Ten tweede maakt hij de vergelijking tussen een expeditie en een onderneming. Edmond vind zich zelf ook een ondernemer. Het plannen van zijn expeditie is vergelijkbaar met ondernemen in crisistijd. Als ondernemer moet je op alles voorbereid zijn, zo ook op crisis. Het is een onderdeel van de reis. Het feit dat hij nog leefde, en al zijn vingers en tenen nog bezat was vooral te danken aan het feit dat hij (als bang jongetje) heel voorzichtig en goed voorbereid op reis was geweest.

Tenslotte vertelt hij ook over het verkrijgen van inzicht. Tijdens de beklimming van de Mount Everest heeft hij als lid van het team dat het laatste stukje naar de top zou beklimmen als cameraman gefungeerd. Hij filmde het succes van mensen die de top haalden en maakte meteen onderdeel uit van het team. Hij klom zelf ook naar de top, maar bekeek en filmde het succes vanuit een ander perspectief: het camera perspectief.

Bovenstaande drie inzichten bij elkaar geven een interessante waarneming:
Tijdens een goed voorbereide reis heb je tijd om om je heen te kijken en te zien wat er om je heen gebeurt, waar je bent, of je bij moet stellen, wat er met het team gebeurt. Je filmt als het ware jouw expeditie. Wil je dus komen tot je doel, dan zal je de tijd moeten nemen omje voor te bereiden en te reizen, inclusief alle risico's en problemen die zich voor zullen doen. Als deze reis te lang is, hak het dan in stukjes (83e breedte graad, 84e breedte graad, enz.) en VIER het behaalde (sub)doel. Om dat goed te kunnen moet je monitoren vanuit een camera persectief.

Kijk ik naar het AVAfit model, dan zie ik een camera voor de voorbereiding van de reis, de reis in fases/fits en het behalen van doelen.

dinsdag 25 november 2008

Knelpunten Innoveren.

Waar lopen ondernemers tegen aan bij het innoveren? Wat houdt hen tegen? Waar mopperen ze over? Het innovatie-actieplan West-Brabant 2008-2011 rapporteert dat uit onderzoek en interviews de volgende knelpunten naar voren komen:

1. Gebrek aan tijd (prioriteitsstelling).
2. Gebrek aan financiële middelen.
3. Regelgeving overheid.
4. Beschikbaarheid van gekwalificeerd personeel.
5. Cluster- en netwerkvorming.
6. Vermarkten van nieuwe producten en diensten.
7. Ontwikkeling van nieuwe producten en diensten.
8. Kennisontwikkeling, -ontsluiting en -toepassing.
9. Bevordering ondernemerschap.
10. Bedrijfsoverdracht.

Wat gaan we hiermee doen?
Ik lees met verbazing punt 2. (hoog op de mopperlijst) over het gebrek aan financiele middelen. Via de website van dat zelfde innovatie West-Brabant convenant lees ik:


Eerst eens even uitzoeken wat dat nu inhoudt, vóór we mopperen dat er geen geld is voor innovatie. Maar laten we wel realistisch blijven en zien dat veel subsidiegeld opgaat aan vergaderen en advies. Heeft de ondernemer dat écht een reden om te mopperen?

dinsdag 18 november 2008

"Vooraf of achteraf" that's the question.....

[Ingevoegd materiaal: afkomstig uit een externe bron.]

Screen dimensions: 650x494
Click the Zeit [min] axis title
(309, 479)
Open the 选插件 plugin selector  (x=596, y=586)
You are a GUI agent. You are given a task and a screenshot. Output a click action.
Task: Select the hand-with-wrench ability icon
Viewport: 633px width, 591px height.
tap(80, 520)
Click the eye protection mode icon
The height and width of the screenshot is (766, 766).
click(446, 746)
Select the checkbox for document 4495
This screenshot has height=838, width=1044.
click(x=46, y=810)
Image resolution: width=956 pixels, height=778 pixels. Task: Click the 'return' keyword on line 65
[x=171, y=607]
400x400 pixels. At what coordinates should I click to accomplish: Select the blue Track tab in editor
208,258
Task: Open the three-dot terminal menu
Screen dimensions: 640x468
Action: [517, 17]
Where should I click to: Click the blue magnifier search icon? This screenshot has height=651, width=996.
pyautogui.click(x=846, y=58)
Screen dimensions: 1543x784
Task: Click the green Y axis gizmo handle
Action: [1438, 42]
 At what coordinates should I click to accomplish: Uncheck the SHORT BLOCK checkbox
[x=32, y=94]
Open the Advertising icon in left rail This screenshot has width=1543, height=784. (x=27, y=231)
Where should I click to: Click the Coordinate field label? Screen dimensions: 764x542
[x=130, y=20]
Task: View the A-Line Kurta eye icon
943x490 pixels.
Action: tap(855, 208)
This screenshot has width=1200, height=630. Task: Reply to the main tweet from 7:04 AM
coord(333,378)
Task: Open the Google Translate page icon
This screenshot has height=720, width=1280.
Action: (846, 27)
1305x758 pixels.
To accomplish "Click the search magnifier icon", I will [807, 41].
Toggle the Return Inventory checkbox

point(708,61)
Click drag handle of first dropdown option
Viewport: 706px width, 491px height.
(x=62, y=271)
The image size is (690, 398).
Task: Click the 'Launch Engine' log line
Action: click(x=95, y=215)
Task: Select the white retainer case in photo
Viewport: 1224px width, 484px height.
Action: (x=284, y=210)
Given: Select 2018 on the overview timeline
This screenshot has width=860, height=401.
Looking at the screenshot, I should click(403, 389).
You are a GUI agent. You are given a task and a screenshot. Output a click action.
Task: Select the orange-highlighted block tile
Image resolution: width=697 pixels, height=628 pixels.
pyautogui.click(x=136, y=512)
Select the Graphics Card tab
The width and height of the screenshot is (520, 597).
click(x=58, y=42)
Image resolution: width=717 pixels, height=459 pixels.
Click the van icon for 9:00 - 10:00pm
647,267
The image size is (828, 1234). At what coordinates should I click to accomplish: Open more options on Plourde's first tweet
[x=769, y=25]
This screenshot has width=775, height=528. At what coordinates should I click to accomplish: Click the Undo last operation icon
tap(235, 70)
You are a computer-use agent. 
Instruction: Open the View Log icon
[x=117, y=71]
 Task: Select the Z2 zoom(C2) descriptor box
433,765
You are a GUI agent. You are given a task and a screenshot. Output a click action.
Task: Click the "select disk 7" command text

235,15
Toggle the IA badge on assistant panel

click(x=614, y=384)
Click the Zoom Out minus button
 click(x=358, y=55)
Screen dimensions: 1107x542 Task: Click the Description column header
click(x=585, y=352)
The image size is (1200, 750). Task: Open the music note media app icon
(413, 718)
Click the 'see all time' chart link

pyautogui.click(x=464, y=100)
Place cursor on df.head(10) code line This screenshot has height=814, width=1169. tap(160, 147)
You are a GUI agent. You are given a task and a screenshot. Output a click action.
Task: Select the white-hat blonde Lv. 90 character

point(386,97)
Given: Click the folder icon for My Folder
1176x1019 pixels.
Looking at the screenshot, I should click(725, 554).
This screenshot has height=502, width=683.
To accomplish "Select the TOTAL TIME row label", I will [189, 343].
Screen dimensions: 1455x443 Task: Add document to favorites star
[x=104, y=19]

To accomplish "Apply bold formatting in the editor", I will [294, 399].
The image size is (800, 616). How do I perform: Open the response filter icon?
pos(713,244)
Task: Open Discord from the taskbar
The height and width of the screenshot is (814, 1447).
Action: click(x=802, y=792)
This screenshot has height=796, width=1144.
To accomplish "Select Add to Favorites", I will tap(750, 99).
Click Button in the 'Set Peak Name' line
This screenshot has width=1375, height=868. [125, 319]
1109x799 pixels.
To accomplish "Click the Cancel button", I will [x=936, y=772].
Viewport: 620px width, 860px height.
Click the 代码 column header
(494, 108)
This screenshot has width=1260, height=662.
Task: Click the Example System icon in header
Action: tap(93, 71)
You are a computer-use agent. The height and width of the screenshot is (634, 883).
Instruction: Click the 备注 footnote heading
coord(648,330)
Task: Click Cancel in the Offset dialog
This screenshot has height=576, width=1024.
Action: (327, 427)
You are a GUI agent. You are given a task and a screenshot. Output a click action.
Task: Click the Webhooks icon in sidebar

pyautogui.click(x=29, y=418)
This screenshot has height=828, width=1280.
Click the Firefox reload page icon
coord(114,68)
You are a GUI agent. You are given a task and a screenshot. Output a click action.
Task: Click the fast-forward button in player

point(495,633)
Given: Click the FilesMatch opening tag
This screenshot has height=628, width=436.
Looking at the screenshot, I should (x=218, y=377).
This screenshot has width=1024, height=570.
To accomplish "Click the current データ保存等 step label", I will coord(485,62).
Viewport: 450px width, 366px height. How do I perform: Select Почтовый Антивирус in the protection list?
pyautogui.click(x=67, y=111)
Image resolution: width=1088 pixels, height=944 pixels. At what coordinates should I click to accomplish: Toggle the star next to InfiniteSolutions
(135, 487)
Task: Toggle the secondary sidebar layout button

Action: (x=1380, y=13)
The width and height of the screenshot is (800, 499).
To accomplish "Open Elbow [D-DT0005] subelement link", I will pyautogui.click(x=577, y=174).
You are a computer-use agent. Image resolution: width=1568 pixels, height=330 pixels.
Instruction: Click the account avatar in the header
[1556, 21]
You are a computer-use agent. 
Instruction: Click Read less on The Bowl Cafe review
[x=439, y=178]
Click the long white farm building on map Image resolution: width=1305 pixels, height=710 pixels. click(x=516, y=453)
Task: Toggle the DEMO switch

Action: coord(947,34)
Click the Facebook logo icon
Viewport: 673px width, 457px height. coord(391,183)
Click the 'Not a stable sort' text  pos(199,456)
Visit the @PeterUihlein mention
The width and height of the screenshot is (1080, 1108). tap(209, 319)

Vanmiddag was ik aanwezig bij de werkgroep Innovatie van MKB Brabant. We spraken daar met bestuurders, vertegenwoordigers van branche organisaties en de SMART groep over de vraag hoe we het MKB in beweging kunnen krijgen. Er kwamen "do's en don'ts" op tafel alsmede successen en mislukkingen, maar de vraag bleef hangen: 
"Hoe verleiden we het midden- en kleinbedrijf in het aangaan van veranderingen op weg naar innovatie?".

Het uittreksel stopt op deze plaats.